Well, Greater Mars has been kind of a bust ever since Apocrypha 1.1 came out. When they reduced the number of Gravimetric spawns to improve wormhole navigation, they seem to have tweaked some of the other spawn mechanics as well. Before that patch, we got a radar spawn about once a week, a couple of ladar spawns a week, and 1-2 Cosmic Anomalies a day. In the month (ish) since the expansion? Wormholes, a couple of ladar spawns, a couple of grav spawns. That’s it. Zero radar, zero mag, many fewer ladar, and astronomically fewer (but richer) grav spawns. Maybe two Cosmic Anomalies. Pretty much, nothing.

The upshot of all of this was that there wasn’t anything to do in there.
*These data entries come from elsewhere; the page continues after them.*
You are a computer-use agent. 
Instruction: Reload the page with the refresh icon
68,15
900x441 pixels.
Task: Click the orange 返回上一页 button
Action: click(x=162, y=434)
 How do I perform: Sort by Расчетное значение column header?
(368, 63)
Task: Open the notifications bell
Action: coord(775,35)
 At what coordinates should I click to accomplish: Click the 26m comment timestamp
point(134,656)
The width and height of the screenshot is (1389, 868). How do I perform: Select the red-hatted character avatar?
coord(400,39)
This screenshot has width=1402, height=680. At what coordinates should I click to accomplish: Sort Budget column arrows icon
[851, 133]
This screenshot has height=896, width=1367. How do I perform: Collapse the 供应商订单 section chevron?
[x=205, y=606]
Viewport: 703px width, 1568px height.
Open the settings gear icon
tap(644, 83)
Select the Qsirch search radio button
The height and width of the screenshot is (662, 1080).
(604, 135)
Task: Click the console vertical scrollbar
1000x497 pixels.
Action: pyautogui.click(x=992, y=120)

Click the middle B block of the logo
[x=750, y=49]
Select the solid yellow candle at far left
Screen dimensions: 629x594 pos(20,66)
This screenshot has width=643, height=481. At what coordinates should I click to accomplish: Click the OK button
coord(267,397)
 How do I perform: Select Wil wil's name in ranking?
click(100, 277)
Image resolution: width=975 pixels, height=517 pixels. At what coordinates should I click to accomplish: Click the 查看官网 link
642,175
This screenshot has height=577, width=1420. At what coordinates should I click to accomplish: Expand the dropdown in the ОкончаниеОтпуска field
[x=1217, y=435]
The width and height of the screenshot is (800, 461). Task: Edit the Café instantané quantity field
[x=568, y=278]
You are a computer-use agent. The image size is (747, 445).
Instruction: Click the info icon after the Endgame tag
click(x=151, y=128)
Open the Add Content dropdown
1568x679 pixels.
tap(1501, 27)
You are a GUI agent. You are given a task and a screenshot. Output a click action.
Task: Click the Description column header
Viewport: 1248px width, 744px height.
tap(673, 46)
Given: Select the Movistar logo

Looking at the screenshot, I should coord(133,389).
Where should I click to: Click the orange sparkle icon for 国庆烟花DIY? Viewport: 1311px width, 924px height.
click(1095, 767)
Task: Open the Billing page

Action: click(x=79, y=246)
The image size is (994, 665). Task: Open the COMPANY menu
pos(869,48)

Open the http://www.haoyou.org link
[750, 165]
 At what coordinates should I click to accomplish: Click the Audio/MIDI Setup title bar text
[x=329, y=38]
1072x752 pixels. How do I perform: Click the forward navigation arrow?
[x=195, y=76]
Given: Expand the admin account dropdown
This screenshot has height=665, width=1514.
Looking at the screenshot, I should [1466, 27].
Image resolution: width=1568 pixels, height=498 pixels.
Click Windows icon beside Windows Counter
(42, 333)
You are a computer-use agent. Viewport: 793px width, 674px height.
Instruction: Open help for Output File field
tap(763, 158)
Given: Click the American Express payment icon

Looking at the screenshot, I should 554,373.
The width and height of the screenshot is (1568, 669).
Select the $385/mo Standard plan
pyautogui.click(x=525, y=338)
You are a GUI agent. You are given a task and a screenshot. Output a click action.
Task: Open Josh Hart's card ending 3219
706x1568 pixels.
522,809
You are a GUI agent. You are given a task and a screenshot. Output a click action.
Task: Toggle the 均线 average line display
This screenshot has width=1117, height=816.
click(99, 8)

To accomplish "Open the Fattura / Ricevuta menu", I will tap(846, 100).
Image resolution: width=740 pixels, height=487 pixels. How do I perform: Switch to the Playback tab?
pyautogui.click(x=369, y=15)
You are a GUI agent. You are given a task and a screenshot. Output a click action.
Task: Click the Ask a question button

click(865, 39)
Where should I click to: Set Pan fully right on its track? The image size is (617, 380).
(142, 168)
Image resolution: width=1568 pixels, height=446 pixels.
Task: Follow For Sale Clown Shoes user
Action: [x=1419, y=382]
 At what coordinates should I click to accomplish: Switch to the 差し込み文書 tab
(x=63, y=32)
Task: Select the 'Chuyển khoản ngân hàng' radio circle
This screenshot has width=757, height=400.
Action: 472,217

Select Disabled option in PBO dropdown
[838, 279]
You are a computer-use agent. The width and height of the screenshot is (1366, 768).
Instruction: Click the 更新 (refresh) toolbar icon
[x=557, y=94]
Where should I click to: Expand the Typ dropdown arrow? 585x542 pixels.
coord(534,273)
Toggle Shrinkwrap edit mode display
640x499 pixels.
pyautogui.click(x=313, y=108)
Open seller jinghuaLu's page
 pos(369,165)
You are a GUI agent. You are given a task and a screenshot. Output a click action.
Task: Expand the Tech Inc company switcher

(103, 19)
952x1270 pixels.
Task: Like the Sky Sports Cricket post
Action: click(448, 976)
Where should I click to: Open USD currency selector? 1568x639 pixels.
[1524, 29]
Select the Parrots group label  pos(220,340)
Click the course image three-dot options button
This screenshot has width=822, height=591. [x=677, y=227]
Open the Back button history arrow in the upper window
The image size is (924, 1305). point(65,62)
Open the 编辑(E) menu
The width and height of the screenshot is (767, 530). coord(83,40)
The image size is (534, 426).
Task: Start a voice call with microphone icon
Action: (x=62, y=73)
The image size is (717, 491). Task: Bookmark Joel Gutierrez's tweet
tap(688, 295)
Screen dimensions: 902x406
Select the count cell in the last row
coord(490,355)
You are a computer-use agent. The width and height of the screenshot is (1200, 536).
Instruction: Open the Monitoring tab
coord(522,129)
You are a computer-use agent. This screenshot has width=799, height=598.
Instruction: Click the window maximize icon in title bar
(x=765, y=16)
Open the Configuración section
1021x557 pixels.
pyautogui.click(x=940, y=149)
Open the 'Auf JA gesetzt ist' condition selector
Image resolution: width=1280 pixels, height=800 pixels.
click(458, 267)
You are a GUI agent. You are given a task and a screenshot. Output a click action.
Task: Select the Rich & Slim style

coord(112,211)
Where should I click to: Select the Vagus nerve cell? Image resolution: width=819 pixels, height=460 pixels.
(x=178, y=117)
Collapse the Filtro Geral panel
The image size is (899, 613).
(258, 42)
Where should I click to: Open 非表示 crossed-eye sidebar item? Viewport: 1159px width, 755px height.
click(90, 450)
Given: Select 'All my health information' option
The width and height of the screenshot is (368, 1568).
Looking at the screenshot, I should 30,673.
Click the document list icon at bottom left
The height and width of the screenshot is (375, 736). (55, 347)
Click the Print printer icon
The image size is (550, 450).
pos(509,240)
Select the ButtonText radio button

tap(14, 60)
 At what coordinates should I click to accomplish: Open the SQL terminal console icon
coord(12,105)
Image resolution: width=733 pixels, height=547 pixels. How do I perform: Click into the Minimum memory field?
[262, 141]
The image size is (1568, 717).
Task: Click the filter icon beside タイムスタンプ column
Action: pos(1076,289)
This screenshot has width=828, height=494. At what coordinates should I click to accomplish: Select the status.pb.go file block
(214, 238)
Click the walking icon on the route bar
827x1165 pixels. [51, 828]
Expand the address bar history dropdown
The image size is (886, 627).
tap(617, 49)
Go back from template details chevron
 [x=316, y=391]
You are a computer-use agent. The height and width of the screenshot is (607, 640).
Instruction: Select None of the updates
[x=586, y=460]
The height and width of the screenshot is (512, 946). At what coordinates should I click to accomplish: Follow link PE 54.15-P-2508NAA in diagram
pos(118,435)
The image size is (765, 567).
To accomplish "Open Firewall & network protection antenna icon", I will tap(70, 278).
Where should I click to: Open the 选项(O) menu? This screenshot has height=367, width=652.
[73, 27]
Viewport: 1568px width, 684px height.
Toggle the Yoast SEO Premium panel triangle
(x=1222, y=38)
Before 1.1, just clearing the guards for the grav sites took an hour or two a day, and made enough sleeper salvage to pay the POS fuel bill. Post 1.1, Dingo did some AFK gas mining, and that was it. I didn’t have ore mining gear in there, there were no sleepers to kill, and the POS was not paying for its upkeep.

So, I was thinking about having The Empress take it down. But, you know, we probably took a dozen hauler loads of stuff in there, and 15 or 20 ships of various kinds. Taking it down? A huge pain. It was easier to keep fueling the thing, and hope we’d just been getting a bad run of spawning luck. Perhaps the random number generator has just been hating us. It’s also the case that, by spending less time in there, it’s possible we missed some spawns that got found and run by visitors we never saw. So, I was waffling.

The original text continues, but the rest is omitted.